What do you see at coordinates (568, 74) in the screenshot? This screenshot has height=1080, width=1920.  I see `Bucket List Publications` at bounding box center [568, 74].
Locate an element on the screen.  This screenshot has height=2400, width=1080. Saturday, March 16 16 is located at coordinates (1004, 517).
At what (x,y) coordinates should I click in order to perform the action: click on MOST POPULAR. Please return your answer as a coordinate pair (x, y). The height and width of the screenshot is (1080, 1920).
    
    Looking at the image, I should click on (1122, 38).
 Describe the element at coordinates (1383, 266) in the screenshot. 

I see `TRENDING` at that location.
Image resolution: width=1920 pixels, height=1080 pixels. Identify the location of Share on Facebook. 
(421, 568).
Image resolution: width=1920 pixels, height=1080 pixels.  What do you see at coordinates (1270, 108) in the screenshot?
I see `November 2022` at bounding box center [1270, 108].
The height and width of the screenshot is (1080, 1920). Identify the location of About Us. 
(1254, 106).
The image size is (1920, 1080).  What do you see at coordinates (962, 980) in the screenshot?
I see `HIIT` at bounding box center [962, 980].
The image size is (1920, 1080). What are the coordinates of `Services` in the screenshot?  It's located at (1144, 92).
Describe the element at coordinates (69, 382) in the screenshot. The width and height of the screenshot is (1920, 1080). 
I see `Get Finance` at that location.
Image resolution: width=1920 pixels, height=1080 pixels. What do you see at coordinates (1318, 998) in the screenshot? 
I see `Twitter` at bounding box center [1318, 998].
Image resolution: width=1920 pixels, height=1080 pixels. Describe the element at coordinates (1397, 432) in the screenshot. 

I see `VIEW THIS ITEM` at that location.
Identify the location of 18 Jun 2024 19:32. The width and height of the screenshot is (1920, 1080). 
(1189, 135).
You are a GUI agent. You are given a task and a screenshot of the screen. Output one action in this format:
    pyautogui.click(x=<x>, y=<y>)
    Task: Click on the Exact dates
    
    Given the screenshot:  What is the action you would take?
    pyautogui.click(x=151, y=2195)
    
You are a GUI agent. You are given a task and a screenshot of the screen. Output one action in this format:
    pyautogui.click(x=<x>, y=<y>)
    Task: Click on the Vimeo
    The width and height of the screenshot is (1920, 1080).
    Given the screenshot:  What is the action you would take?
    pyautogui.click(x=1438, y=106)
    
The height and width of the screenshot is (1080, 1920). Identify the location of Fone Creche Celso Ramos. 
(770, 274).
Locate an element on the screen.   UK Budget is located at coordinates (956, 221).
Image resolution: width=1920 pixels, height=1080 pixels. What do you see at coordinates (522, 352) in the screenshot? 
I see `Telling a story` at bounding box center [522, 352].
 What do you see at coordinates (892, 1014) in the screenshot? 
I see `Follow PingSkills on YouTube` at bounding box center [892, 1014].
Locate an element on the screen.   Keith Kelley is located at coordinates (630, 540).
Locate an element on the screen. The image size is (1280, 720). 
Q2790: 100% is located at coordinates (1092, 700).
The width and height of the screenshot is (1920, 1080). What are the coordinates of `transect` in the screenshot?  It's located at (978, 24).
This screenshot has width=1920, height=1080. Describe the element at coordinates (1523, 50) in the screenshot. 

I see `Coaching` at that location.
──────
The request:
Express the data from the line with "At what (x,y)" through the line with "(1189, 135)." as a Markdown table with the columns Row and Line. Leave out blank lines.

Solution for this task:
| Row | Line |
|---|---|
| 1 | At what (x,y) coordinates should I click in order to perform the action: click on MOST POPULAR. Please return your answer as a coordinate pair (x, y). The height and width of the screenshot is (1080, 1920). |
| 2 |     Looking at the image, I should click on (1122, 38). |
| 3 |  Describe the element at coordinates (1383, 266) in the screenshot.  |
| 4 | I see `TRENDING` at that location. |
| 5 | Image resolution: width=1920 pixels, height=1080 pixels. Identify the location of Share on Facebook.  |
| 6 | (421, 568). |
| 7 | Image resolution: width=1920 pixels, height=1080 pixels.  What do you see at coordinates (1270, 108) in the screenshot? |
| 8 | I see `November 2022` at bounding box center [1270, 108]. |
| 9 | The height and width of the screenshot is (1080, 1920). Identify the location of About Us.  |
| 10 | (1254, 106). |
| 11 | The image size is (1920, 1080).  What do you see at coordinates (962, 980) in the screenshot? |
| 12 | I see `HIIT` at bounding box center [962, 980]. |
| 13 | The image size is (1920, 1080). What are the coordinates of `Services` in the screenshot?  It's located at (1144, 92). |
| 14 | Describe the element at coordinates (69, 382) in the screenshot. The width and height of the screenshot is (1920, 1080).  |
| 15 | I see `Get Finance` at that location. |
| 16 | Image resolution: width=1920 pixels, height=1080 pixels. What do you see at coordinates (1318, 998) in the screenshot?  |
| 17 | I see `Twitter` at bounding box center [1318, 998]. |
| 18 | Image resolution: width=1920 pixels, height=1080 pixels. Describe the element at coordinates (1397, 432) in the screenshot.  |
| 19 | I see `VIEW THIS ITEM` at that location. |
| 20 | Identify the location of 18 Jun 2024 19:32. The width and height of the screenshot is (1920, 1080).  |
| 21 | (1189, 135). |